Distribution of subunits of pol I, pol II and pol III in the T. brucei nucleus. (pol I) Native fluorescence of RPA2, the second-largest subunit of pol I, N-terminally tagged in bloodstream-form cells with the TY epitope and yellow fluorescent protein (YFP). Cells were fixed with 3% formaldehyde in phosphate-buffered saline (PBS). (pol II) Largest subunit of pol II detected by immunofluorescence with an anti-RPB1 polyclonal antibody (a gift from V. Bellofatto, New Jersey Medical School). Cell were fixed in 4% formaldehyde and 5% acetic acid in PBS. (pol III) Native fluorescence of C-terminally YFP-TY-tagged RPC1, largest subunit of pol III. Cells were fixed in 3% formaldehyde in PBS. In the overlay images, the YFP signal is pseudocolored in green and the DAPI signal in blue. Bar, 1 μm.

FIG. 4.

General lack of gene expression regulation at the level of pol II transcription units in trypanosomes. A map of T. brucei chromosome 3 is shown with measurements of total mRNA levels (in cultured bloodstream-form cells) (A) and the fold change in mRNA levels between cultured bloodstream- and procyclic-form cells (B). The map is based on the v4 genome annotation available from GeneDB (www.genedb.org). mRNA measurements are taken from a study by Jensen et al. (86) which has been made publicly available under accession number GSE18049 in the GEO database (www.ncbi.nlm.nih.gov/geo/).

FIG. 5.

Ultrastructural compartmentalization of the trypanosome nucleolus. The image shows a transmission electron micrograph of a thin section though a bloodstream-form T. brucei nucleus. The most obvious nuclear compartment is the nucleolus (N) in the center of the micrograph, but there is also a clear distinction between electron-lucent (1, “euchromatin”) and electron-dense (2, “heterochromatin”) regions in the nucleoplasm.
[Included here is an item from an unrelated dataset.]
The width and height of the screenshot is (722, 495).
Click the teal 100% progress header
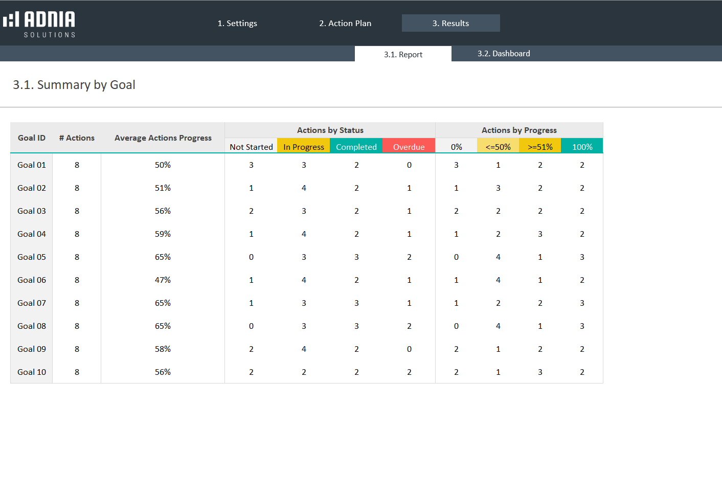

The nucleus is surrounded by the nuclear envelop (ne), in which can be seen nuclear pores (np) which are always juxtaposed with electron-lucent nucleoplasm. The sample was prepared by high-pressure freezing, followed by freeze substitution with 1% glutaraldehyde and 2% uranyl acetate in acetone and then 2% osmium tetroxide and 2% uranyl acetate in acetone and embedding in resin. Image courtesy of Catarina Gadelha (University of Cambridge, United Kingdom).

FIG. 6.

Concentration of nuclear proteins in the nucleolar periphery. Procyclic cells fixed in 3% formaldehyde are shown. N-terminally TY-YFP-tagged TFIIS2-1 was detected with an anti-TY antibody (BB2, pseudocolored in green) and Nopp140-like protein with an anti-Nopp140-like antibody (pseudocolored in red). DAPI is pseudocolored in blue. Bar, 1 μm. The two proteins concentrate in different parts of the nucleolar periphery, resulting in an incomplete colocalization of signals.